What you are asked to do - Word for word, print each line of the listing below; pictures stay out.

Start of Block

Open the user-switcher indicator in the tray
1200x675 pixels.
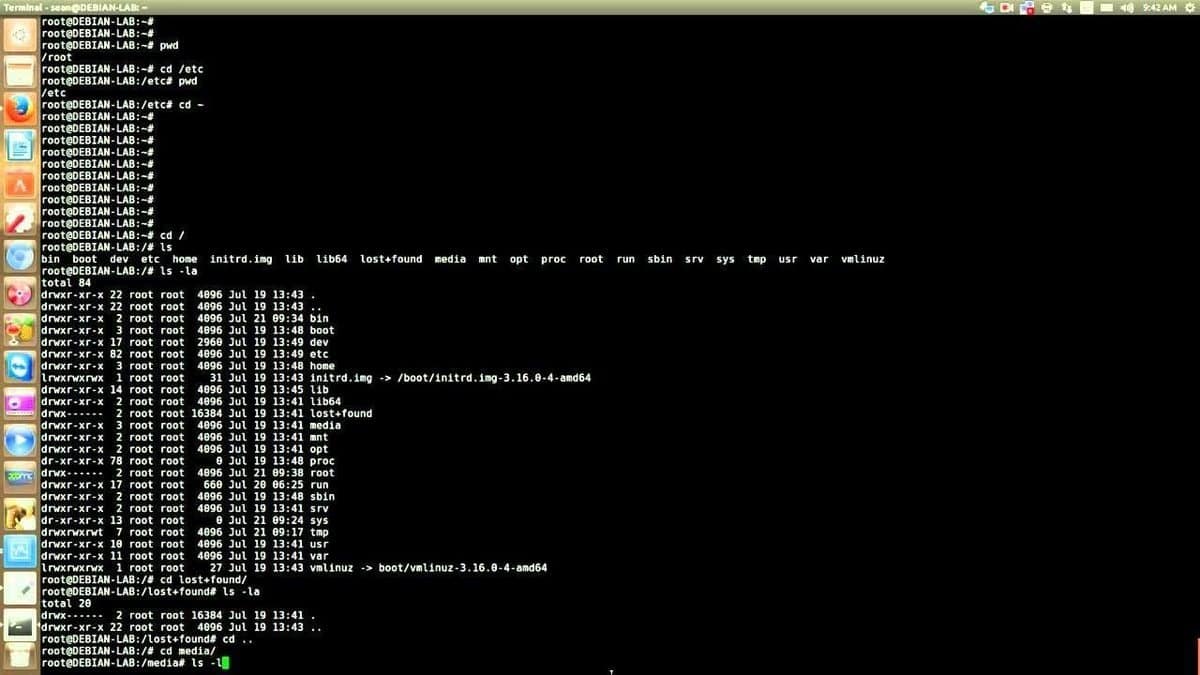click(1068, 8)
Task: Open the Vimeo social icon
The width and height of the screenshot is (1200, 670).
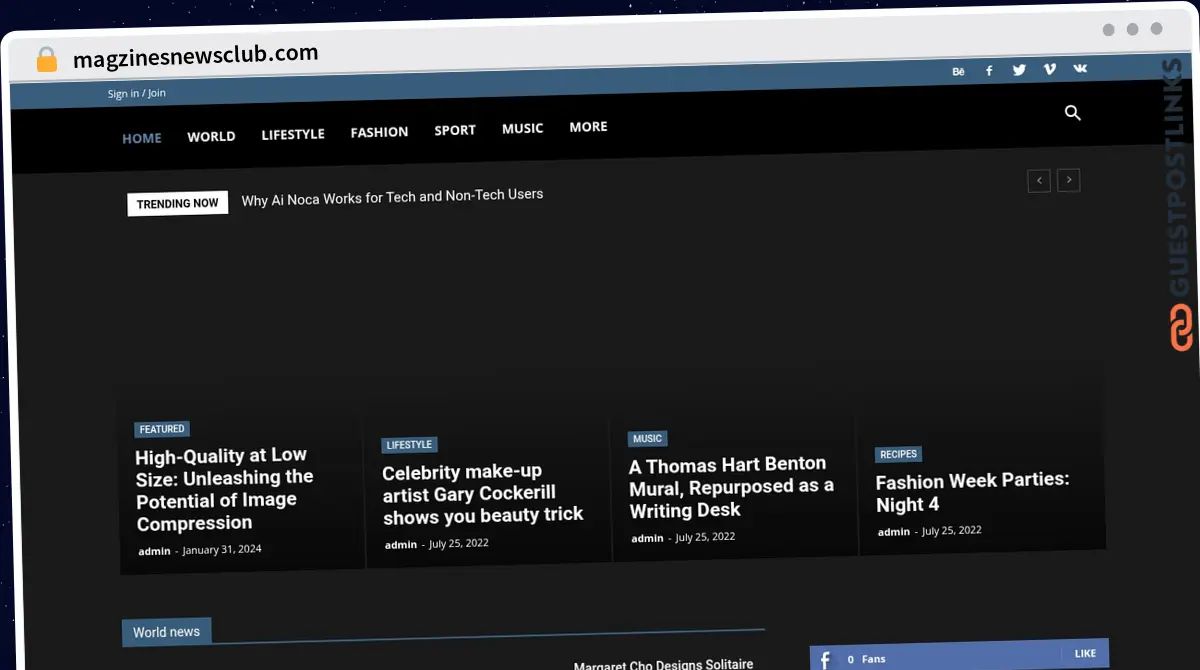Action: point(1049,69)
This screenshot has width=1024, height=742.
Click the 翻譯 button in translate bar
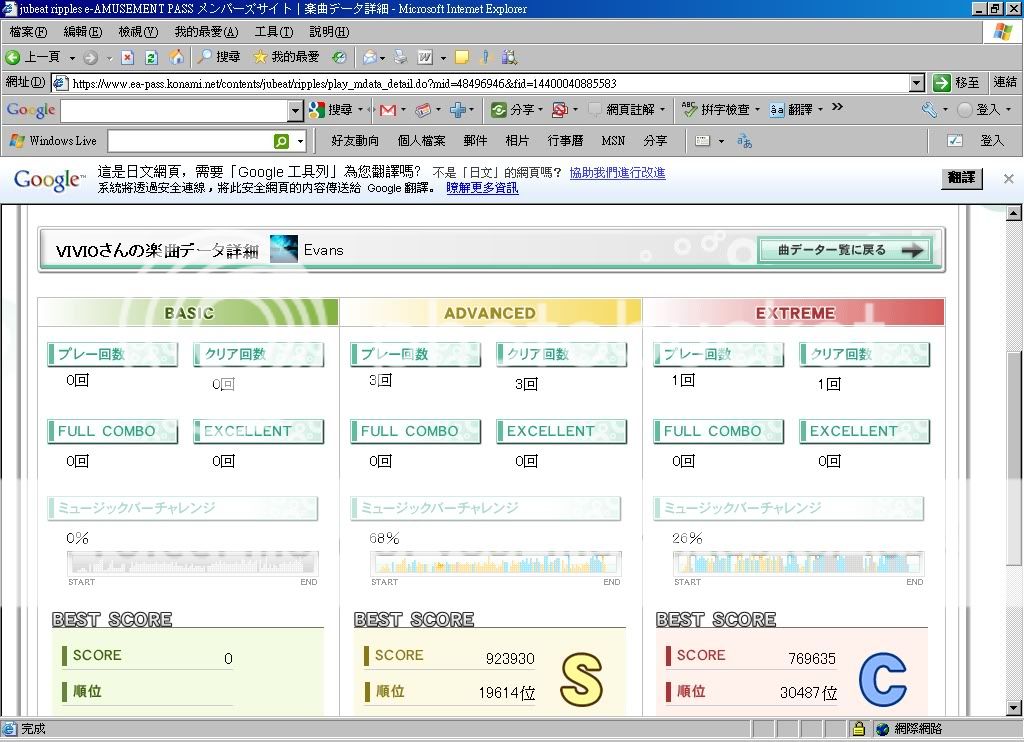[962, 178]

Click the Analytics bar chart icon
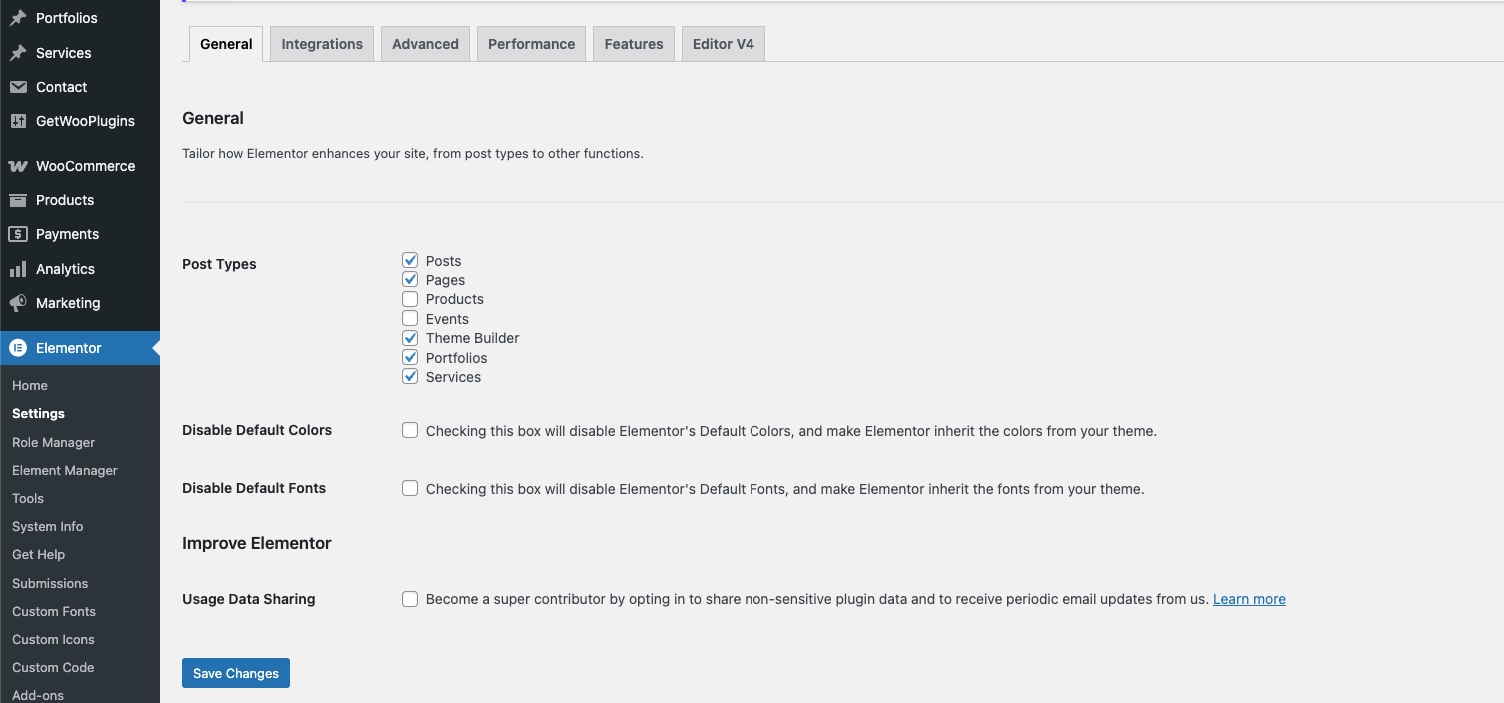18,269
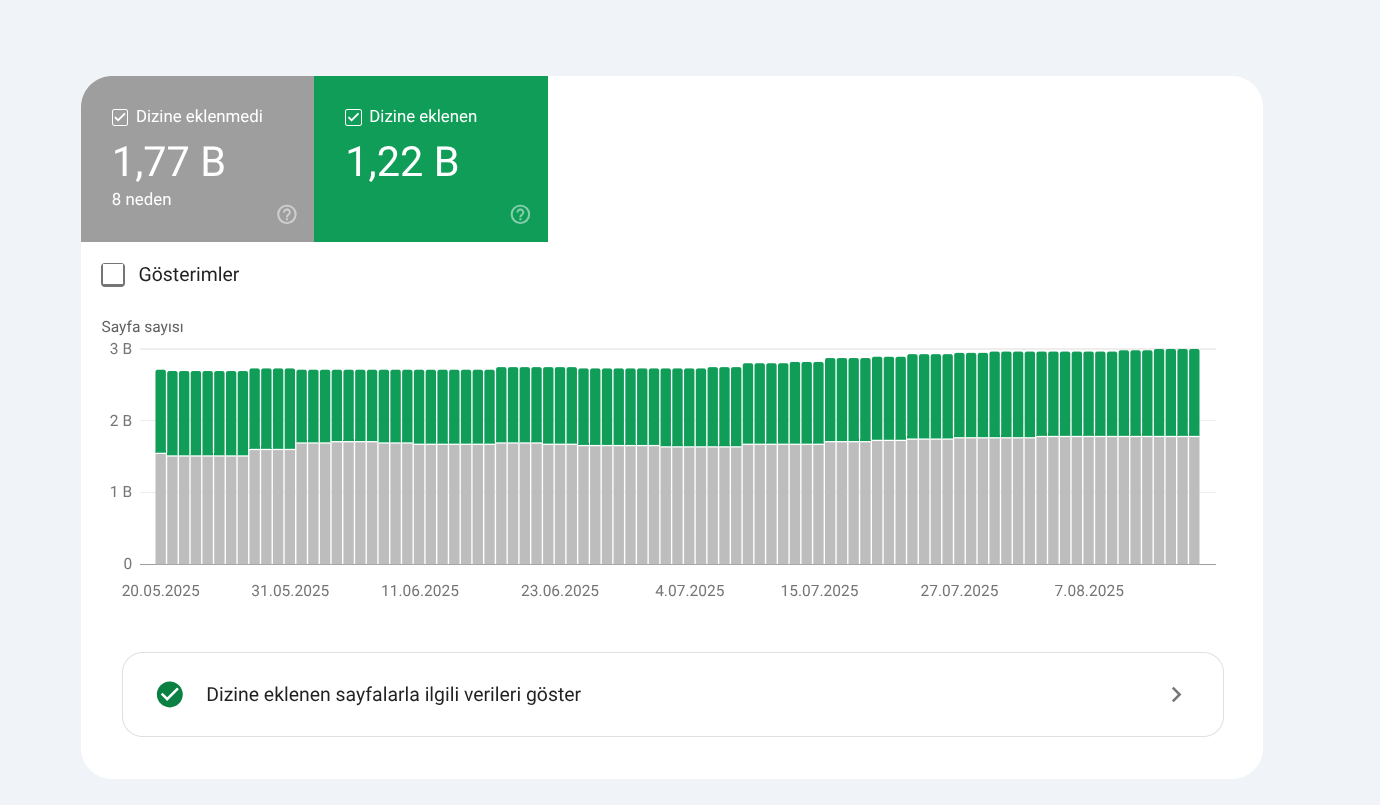The width and height of the screenshot is (1380, 805).
Task: Open Dizine eklenen sayfalarla ilgili verileri göster
Action: 673,694
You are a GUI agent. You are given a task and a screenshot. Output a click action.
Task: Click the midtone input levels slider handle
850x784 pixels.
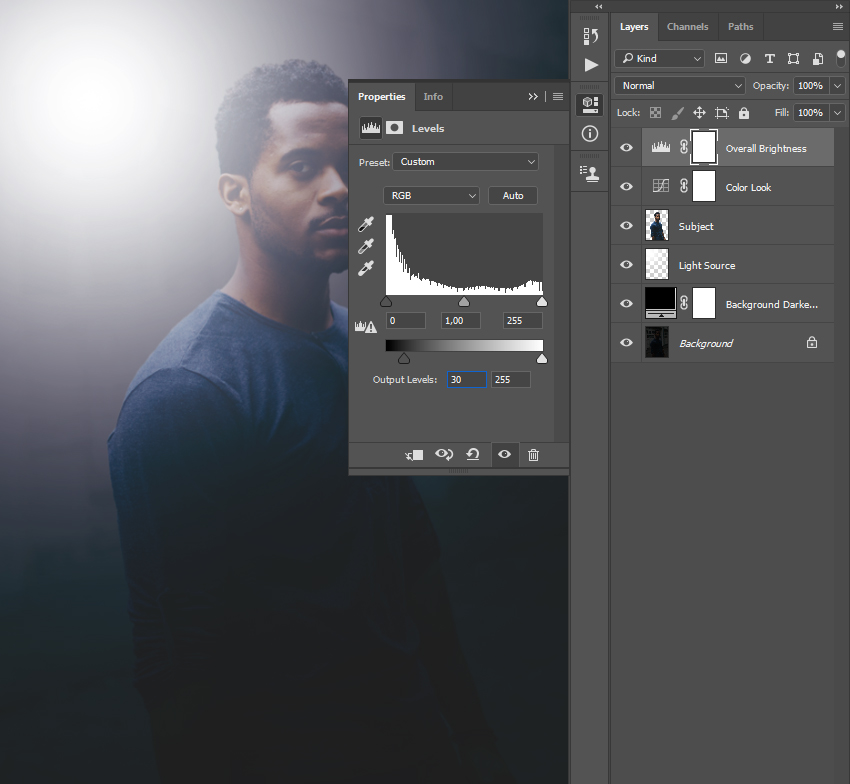tap(464, 301)
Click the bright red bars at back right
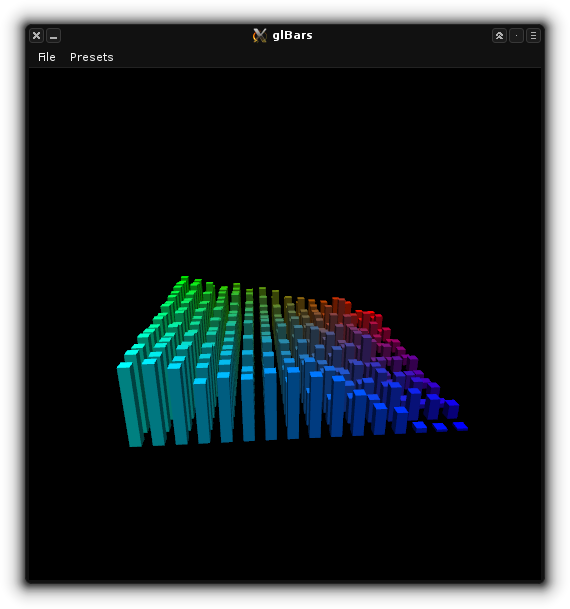 pos(369,318)

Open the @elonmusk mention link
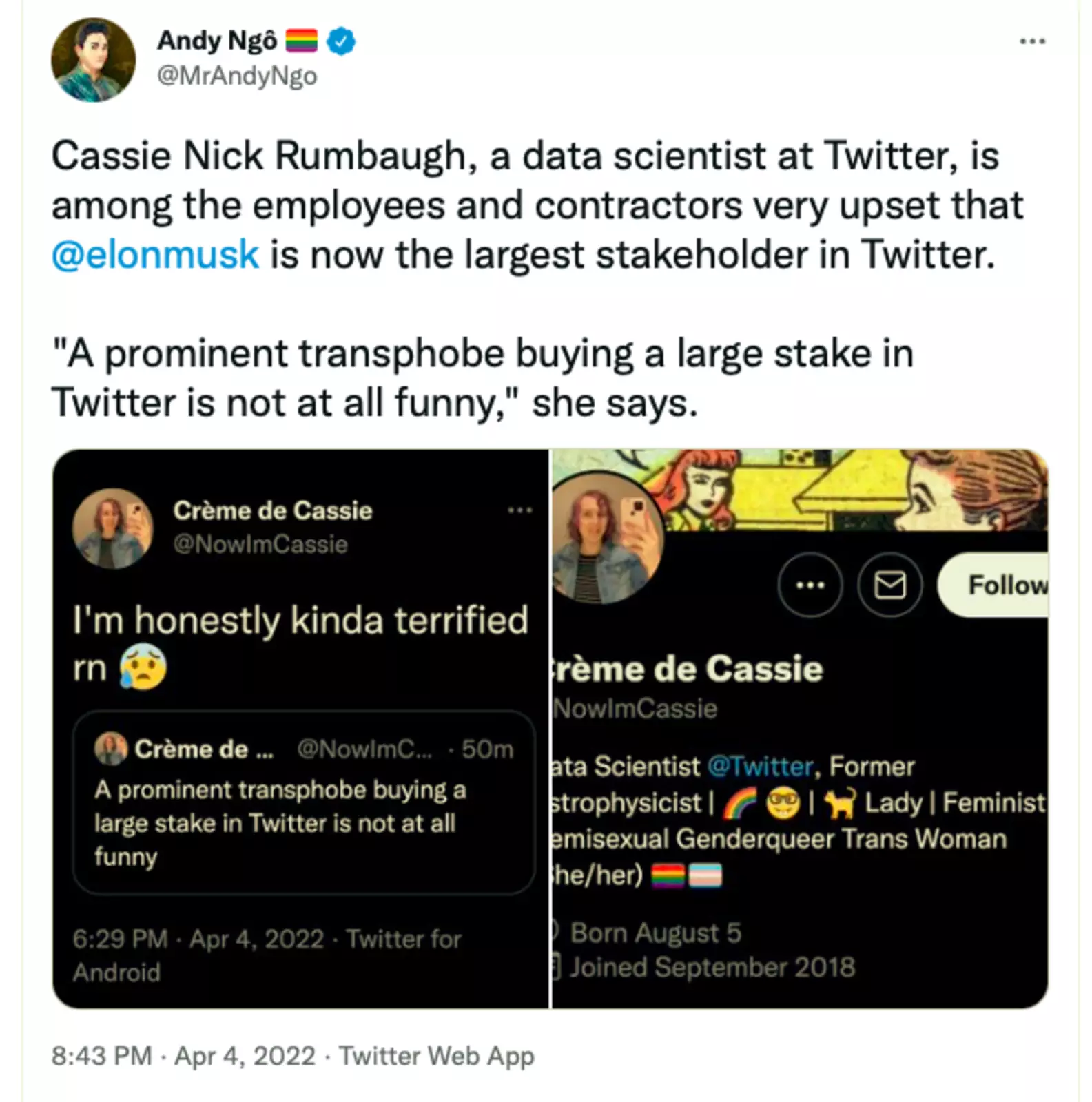156,255
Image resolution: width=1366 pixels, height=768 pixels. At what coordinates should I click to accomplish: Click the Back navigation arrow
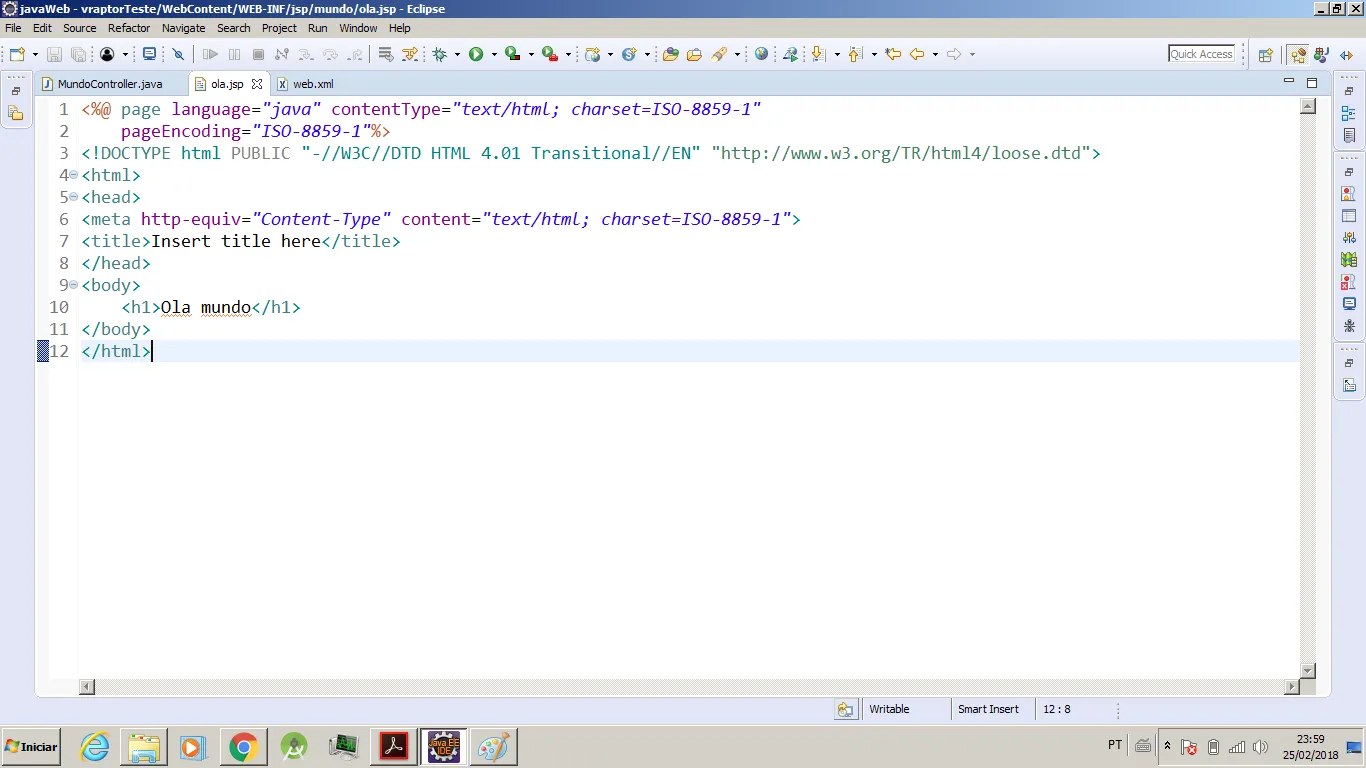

End of Block

Answer to this exercise -
Open the user-switcher indicator in the tray
1200x675 pixels.
click(1068, 8)
Task: Open the Vimeo social icon
The width and height of the screenshot is (1200, 670).
Action: point(1049,69)
This screenshot has width=1024, height=742.
Click the 翻譯 button in translate bar
[962, 178]

Click the Analytics bar chart icon
18,269
The width and height of the screenshot is (1380, 805).
Task: Open Dizine eklenen sayfalarla ilgili verileri göster
Action: 673,694
You are a GUI agent. You are given a task and a screenshot. Output a click action.
Task: Click the midtone input levels slider handle
850x784 pixels.
tap(464, 301)
Click the bright red bars at back right
 pos(369,318)

Open the @elonmusk mention link
156,255
Image resolution: width=1366 pixels, height=768 pixels. At what coordinates should I click to accomplish: Click the Back navigation arrow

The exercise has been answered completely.